#### Work to be completed:
Every line below that holds the string "computer" should be copied.

#### Exercise data:

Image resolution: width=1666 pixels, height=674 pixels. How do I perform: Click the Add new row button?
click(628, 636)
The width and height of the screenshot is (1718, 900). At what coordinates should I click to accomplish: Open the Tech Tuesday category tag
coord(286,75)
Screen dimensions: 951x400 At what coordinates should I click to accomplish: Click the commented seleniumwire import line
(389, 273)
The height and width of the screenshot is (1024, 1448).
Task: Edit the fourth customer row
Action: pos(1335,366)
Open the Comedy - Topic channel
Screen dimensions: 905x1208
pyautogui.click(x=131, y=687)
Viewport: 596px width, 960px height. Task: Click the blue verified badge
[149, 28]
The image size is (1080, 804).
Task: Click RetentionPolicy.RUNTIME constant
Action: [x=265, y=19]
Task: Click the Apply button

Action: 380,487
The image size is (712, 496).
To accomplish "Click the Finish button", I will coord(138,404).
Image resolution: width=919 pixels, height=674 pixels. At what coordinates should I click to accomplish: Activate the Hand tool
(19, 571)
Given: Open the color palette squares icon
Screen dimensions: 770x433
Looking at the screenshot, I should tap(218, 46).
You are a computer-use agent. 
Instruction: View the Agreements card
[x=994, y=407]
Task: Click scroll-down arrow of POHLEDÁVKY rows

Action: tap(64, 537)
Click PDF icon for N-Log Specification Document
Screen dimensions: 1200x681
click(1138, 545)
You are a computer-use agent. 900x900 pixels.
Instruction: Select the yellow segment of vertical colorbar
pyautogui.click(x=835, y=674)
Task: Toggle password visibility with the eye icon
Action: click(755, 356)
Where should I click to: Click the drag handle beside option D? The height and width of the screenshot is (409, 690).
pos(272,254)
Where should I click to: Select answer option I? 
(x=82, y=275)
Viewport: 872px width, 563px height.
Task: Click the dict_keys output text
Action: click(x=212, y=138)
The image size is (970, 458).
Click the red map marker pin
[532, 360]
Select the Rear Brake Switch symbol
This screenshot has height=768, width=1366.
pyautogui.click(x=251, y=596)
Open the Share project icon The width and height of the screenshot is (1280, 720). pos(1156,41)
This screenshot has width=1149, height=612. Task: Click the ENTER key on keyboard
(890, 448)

#### Solution to the problem:
You are a computer-use agent. 
You are a computer-use agent. 900x900 pixels.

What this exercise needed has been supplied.